In the final step, the neural network splits into two streams that, together, predict the location of the answer in the passage. One stream predicts the start location of the answer and the other predicts the end location. Both streams are made up of fully connected layers
QANet learns the same way as the neural networks in the previous posts. The parameters are nudged slowly in the right direction as the examples of passages, questions and answers are tested on it. In essence, what QANet learns are the relationships between words [and word order] in the passage and corresponding questions, as well where the answer appears in the passage with respect to those relationships.

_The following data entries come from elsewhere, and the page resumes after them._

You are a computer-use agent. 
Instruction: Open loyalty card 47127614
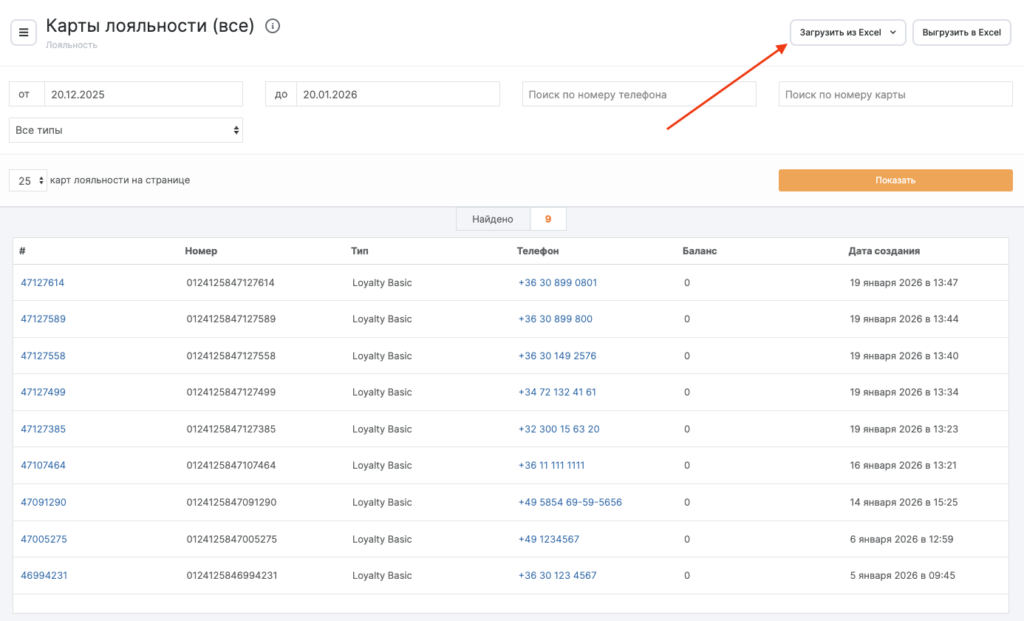(43, 283)
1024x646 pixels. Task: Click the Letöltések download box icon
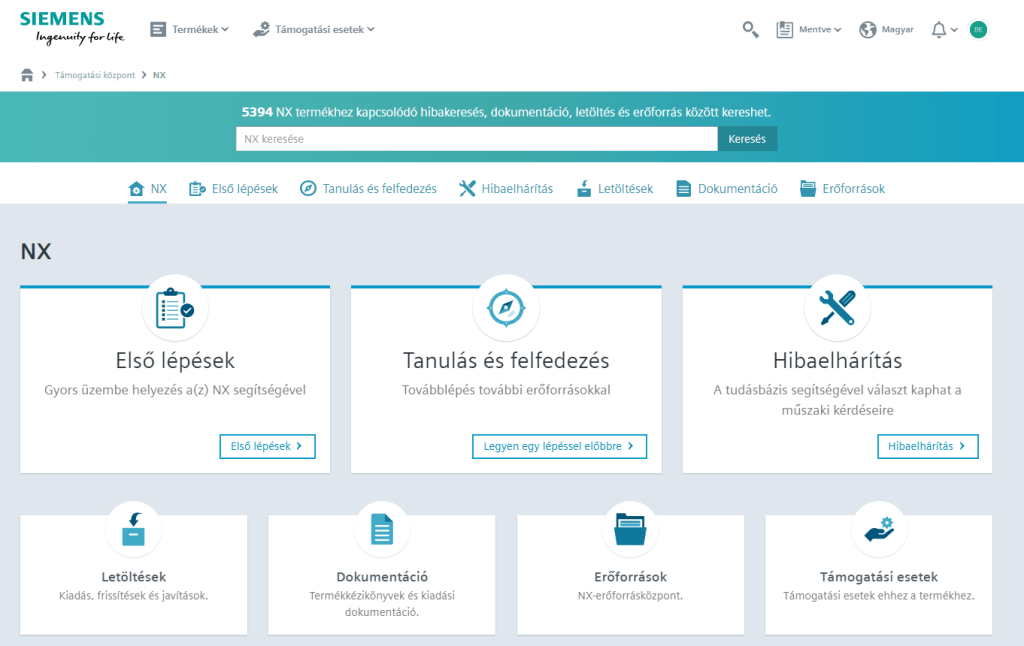[x=133, y=530]
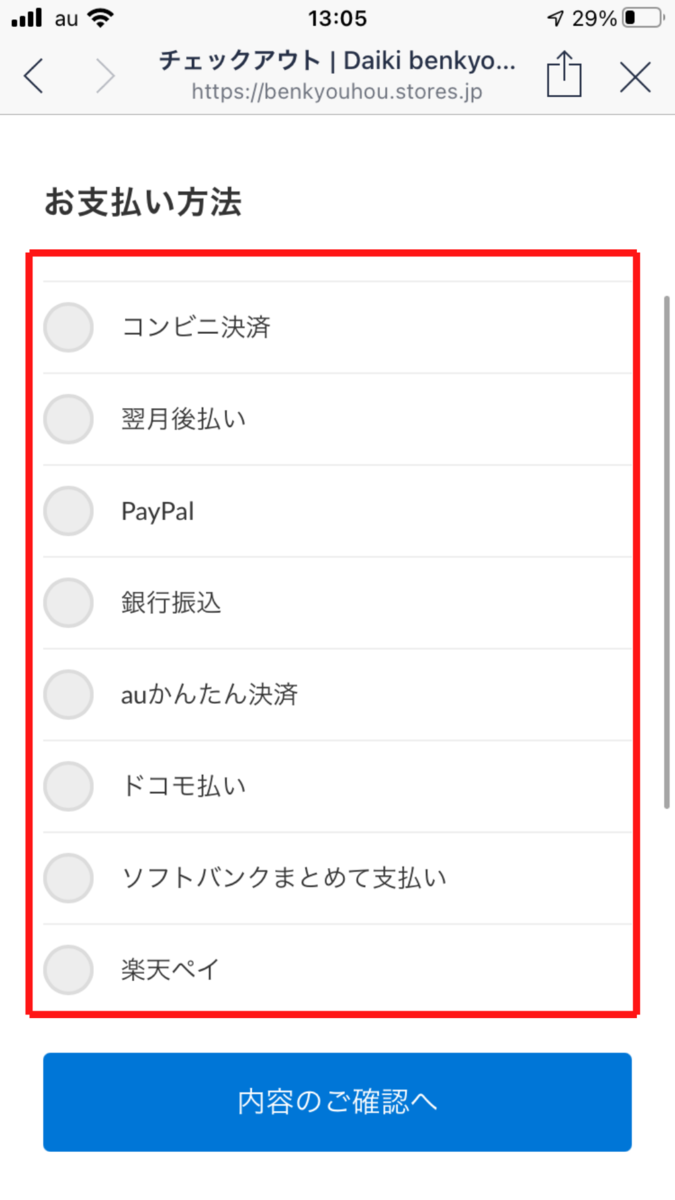This screenshot has width=675, height=1200.
Task: Tap the cellular signal bars icon
Action: point(27,19)
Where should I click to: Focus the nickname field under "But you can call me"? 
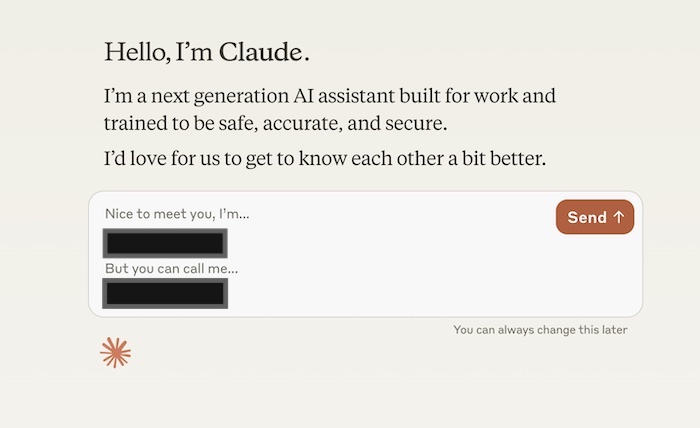165,293
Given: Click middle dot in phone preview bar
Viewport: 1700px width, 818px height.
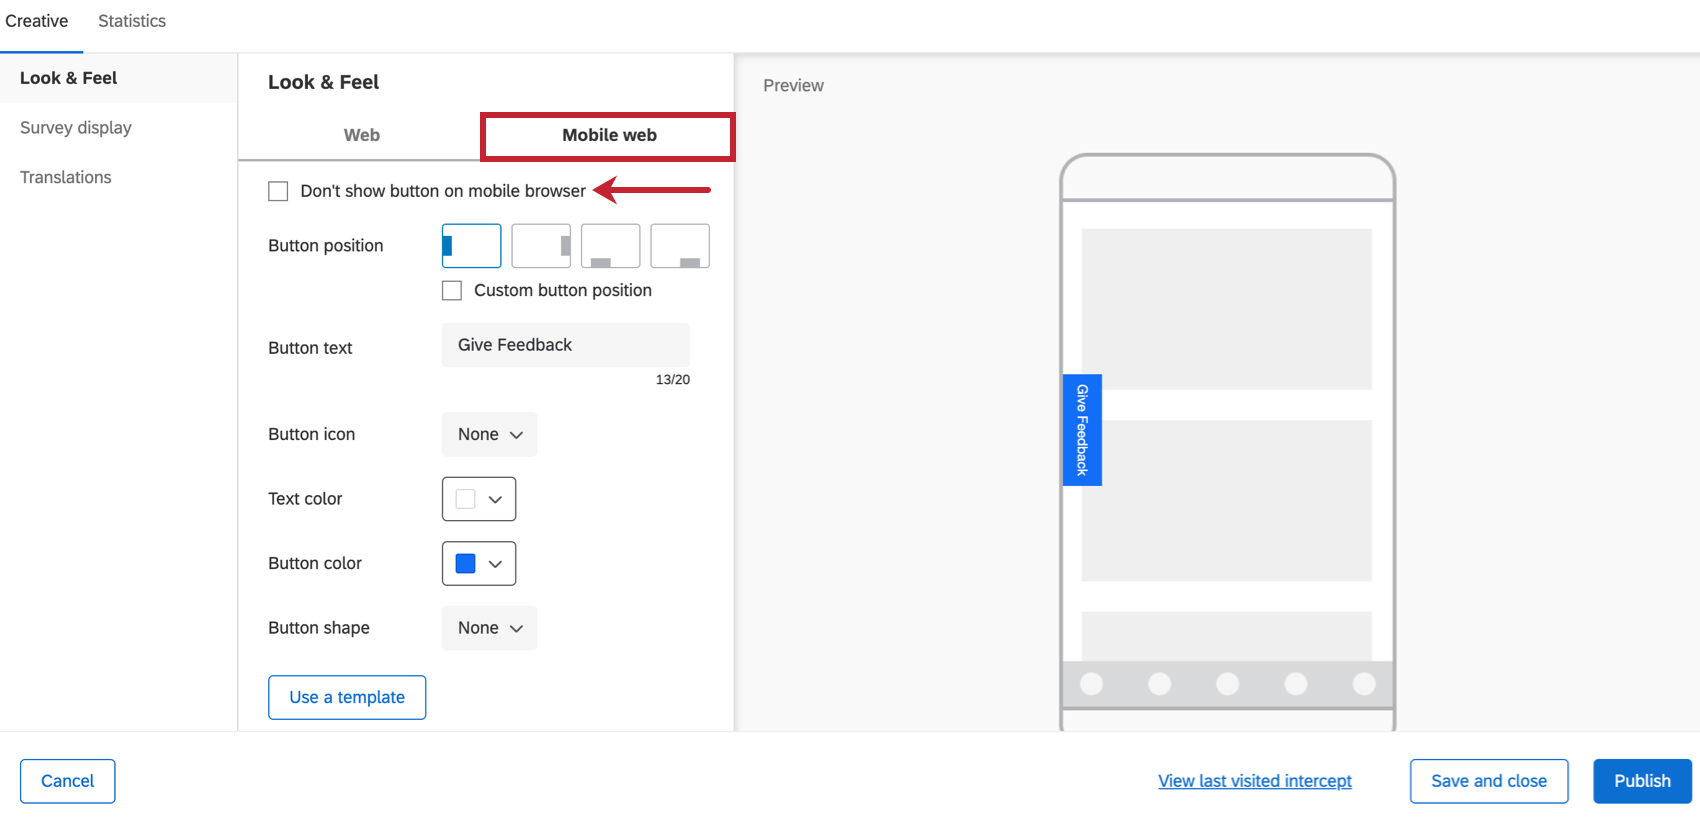Looking at the screenshot, I should tap(1228, 683).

It is remarkable that such a process can be used to answer questions about new passages with an accuracy of roughly 84%. Also, once the network has been trained, answering a question takes a few seconds, which is faster than a person can read passage and answer questions. This is very useful for applications that require quick searches for answers to simple questions. Here, the benefits far outweigh the costs. However, there is only so far we can go with a solution that answers questions without understanding the meaning of the sentences in the passage and question. Also, such a solution cannot adapt to changes. For example, if the format changes slightly such that to correctly answer the question we need two or more answers at different parts of the passage this neural network won’t be able to correctly answer it. In fact, answering such a question with a neural network would require modifying the network, creating a new dataset with two or more answers per question and retraining the network. There is very little we can do to reuse what we already have. From this example alone it looks like we have a long way to go in this area but in the meantime we can benefit from the strengths of neural networks.